* _Task directions_: Please return the material exactly as it appears, from the line holding "Select the Abbonamenti scaduti label" through the line holding "Action: pos(596,1268)", both lines included.

----

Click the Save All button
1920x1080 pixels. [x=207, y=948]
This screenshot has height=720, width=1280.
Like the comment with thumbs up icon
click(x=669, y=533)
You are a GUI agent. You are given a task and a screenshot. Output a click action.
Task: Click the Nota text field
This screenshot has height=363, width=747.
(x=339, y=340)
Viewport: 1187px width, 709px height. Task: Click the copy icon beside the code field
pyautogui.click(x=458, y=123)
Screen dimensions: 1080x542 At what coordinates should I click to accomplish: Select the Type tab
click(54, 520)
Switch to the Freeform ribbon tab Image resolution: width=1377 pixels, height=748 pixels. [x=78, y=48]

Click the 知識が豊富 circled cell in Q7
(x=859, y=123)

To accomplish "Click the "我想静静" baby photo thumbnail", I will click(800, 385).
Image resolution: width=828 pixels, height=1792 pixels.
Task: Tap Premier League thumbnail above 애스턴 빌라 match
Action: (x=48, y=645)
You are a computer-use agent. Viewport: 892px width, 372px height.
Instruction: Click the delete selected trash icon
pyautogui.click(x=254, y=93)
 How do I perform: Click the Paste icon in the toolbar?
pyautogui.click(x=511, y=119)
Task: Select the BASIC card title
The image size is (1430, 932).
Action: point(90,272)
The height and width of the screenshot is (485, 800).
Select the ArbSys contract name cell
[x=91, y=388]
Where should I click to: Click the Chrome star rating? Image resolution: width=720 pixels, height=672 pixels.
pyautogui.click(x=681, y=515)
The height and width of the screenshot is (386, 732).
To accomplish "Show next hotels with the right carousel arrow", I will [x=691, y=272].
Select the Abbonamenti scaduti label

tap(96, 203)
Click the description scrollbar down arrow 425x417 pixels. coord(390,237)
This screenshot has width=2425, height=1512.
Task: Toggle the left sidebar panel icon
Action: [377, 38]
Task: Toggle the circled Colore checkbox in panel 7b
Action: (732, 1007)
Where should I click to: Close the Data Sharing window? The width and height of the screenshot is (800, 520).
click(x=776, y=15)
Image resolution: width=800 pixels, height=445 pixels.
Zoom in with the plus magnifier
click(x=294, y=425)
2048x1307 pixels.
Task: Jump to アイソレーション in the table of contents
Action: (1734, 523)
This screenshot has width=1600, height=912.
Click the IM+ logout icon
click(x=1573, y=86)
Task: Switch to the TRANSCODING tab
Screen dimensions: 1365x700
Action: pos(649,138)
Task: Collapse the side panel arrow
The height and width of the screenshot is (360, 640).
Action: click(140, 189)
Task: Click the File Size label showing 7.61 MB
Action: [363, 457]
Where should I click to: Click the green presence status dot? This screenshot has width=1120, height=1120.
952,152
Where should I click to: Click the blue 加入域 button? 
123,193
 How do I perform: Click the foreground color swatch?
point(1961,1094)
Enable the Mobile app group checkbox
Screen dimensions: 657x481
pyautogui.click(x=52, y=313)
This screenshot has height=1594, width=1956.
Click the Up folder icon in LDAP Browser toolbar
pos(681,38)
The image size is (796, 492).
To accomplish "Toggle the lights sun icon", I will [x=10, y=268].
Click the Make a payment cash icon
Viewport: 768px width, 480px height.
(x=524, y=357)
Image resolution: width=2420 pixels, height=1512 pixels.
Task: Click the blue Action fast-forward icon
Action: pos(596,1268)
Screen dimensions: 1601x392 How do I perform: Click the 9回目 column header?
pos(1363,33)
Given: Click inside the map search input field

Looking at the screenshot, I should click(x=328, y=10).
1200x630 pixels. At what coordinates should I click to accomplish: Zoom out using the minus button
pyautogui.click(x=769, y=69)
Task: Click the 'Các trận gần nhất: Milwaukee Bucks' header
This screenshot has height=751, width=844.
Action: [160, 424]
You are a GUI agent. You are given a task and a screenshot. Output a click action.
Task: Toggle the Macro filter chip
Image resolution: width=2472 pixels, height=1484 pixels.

----

* _Exercise result_:
Select the Abbonamenti scaduti label

tap(96, 203)
Click the description scrollbar down arrow 425x417 pixels. coord(390,237)
This screenshot has width=2425, height=1512.
Task: Toggle the left sidebar panel icon
Action: [377, 38]
Task: Toggle the circled Colore checkbox in panel 7b
Action: (732, 1007)
Where should I click to: Close the Data Sharing window? The width and height of the screenshot is (800, 520).
click(x=776, y=15)
Image resolution: width=800 pixels, height=445 pixels.
Zoom in with the plus magnifier
click(x=294, y=425)
2048x1307 pixels.
Task: Jump to アイソレーション in the table of contents
Action: (1734, 523)
This screenshot has width=1600, height=912.
Click the IM+ logout icon
click(x=1573, y=86)
Task: Switch to the TRANSCODING tab
Screen dimensions: 1365x700
Action: pos(649,138)
Task: Collapse the side panel arrow
The height and width of the screenshot is (360, 640).
Action: click(140, 189)
Task: Click the File Size label showing 7.61 MB
Action: [363, 457]
Where should I click to: Click the green presence status dot? This screenshot has width=1120, height=1120.
952,152
Where should I click to: Click the blue 加入域 button? 
123,193
 How do I perform: Click the foreground color swatch?
point(1961,1094)
Enable the Mobile app group checkbox
Screen dimensions: 657x481
pyautogui.click(x=52, y=313)
This screenshot has height=1594, width=1956.
Click the Up folder icon in LDAP Browser toolbar
pos(681,38)
The image size is (796, 492).
To accomplish "Toggle the lights sun icon", I will [x=10, y=268].
Click the Make a payment cash icon
Viewport: 768px width, 480px height.
(x=524, y=357)
Image resolution: width=2420 pixels, height=1512 pixels.
Task: Click the blue Action fast-forward icon
Action: pos(596,1268)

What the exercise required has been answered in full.